## Try it
Please output exactly the part of the records below that opens with the line containing "আন্তর্জাতিক (269, 258)" and closes with the line containing "Access & Eligibility (1104, 2501)", both lines included, and nothing else.

----------

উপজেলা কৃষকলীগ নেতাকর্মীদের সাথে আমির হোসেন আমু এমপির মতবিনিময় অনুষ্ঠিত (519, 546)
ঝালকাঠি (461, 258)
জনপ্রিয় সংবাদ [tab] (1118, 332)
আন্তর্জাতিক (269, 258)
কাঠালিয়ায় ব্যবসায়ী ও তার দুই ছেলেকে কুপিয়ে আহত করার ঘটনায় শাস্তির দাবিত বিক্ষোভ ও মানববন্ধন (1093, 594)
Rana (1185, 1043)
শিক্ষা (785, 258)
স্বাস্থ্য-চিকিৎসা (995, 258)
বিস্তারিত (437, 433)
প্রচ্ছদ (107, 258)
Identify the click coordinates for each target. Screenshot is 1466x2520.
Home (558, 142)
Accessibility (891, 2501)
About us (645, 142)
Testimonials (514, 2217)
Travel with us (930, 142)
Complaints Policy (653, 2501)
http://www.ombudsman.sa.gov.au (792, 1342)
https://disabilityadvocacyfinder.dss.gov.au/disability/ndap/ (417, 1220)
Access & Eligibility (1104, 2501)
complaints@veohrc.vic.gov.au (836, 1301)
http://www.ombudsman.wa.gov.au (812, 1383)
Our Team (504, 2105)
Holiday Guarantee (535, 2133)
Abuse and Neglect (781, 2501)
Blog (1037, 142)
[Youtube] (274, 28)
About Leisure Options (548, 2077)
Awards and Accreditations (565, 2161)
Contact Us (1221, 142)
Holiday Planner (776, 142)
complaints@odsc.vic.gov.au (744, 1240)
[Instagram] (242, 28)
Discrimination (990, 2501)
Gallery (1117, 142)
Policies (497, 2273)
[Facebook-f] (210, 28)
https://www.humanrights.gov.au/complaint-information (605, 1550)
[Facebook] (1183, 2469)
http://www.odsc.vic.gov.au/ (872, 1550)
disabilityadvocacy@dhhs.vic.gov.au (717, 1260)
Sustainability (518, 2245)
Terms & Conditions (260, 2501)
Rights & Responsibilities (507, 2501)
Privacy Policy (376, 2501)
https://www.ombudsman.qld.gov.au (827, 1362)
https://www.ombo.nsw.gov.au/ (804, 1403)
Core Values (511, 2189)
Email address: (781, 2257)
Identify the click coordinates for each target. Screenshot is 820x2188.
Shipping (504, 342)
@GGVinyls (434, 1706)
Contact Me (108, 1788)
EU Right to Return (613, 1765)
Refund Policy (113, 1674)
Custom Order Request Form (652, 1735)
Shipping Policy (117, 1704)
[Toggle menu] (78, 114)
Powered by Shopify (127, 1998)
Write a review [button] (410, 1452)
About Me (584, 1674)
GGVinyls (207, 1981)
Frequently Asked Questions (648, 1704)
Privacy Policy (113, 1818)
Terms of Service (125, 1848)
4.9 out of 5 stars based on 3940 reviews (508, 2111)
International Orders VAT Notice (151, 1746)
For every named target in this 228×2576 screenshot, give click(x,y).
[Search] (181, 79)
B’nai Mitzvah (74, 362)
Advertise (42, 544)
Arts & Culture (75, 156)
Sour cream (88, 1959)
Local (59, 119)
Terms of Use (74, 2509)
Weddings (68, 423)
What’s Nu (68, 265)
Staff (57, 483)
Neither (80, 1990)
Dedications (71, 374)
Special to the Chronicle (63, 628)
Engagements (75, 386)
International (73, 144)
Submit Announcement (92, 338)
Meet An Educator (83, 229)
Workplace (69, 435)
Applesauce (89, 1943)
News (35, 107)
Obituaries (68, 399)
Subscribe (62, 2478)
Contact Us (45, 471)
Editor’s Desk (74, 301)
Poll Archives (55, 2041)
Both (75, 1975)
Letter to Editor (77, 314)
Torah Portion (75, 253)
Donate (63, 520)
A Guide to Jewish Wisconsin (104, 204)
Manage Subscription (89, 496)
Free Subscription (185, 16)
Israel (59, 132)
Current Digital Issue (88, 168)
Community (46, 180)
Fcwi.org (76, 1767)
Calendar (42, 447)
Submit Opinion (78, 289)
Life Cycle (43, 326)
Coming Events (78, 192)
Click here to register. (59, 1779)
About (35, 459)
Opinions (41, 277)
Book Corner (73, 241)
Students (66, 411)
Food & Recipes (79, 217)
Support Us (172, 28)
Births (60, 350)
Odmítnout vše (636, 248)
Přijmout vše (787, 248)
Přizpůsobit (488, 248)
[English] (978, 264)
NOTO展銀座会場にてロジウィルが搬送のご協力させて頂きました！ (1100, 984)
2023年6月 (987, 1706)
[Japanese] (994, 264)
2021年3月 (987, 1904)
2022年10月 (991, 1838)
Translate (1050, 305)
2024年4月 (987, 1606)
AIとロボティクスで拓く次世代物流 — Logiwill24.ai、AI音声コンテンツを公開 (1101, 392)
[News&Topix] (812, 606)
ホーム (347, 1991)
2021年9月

----------

## Output
আন্তর্জাতিক (269, 258)
কাঠালিয়ায় ব্যবসায়ী ও তার দুই ছেলেকে কুপিয়ে আহত করার ঘটনায় শাস্তির দাবিত বিক্ষোভ ও মানববন্ধন (1093, 594)
Rana (1185, 1043)
শিক্ষা (785, 258)
স্বাস্থ্য-চিকিৎসা (995, 258)
বিস্তারিত (437, 433)
প্রচ্ছদ (107, 258)
Identify the click coordinates for each target. Screenshot is 1466x2520.
Home (558, 142)
Accessibility (891, 2501)
About us (645, 142)
Testimonials (514, 2217)
Travel with us (930, 142)
Complaints Policy (653, 2501)
http://www.ombudsman.sa.gov.au (792, 1342)
https://disabilityadvocacyfinder.dss.gov.au/disability/ndap/ (417, 1220)
Access & Eligibility (1104, 2501)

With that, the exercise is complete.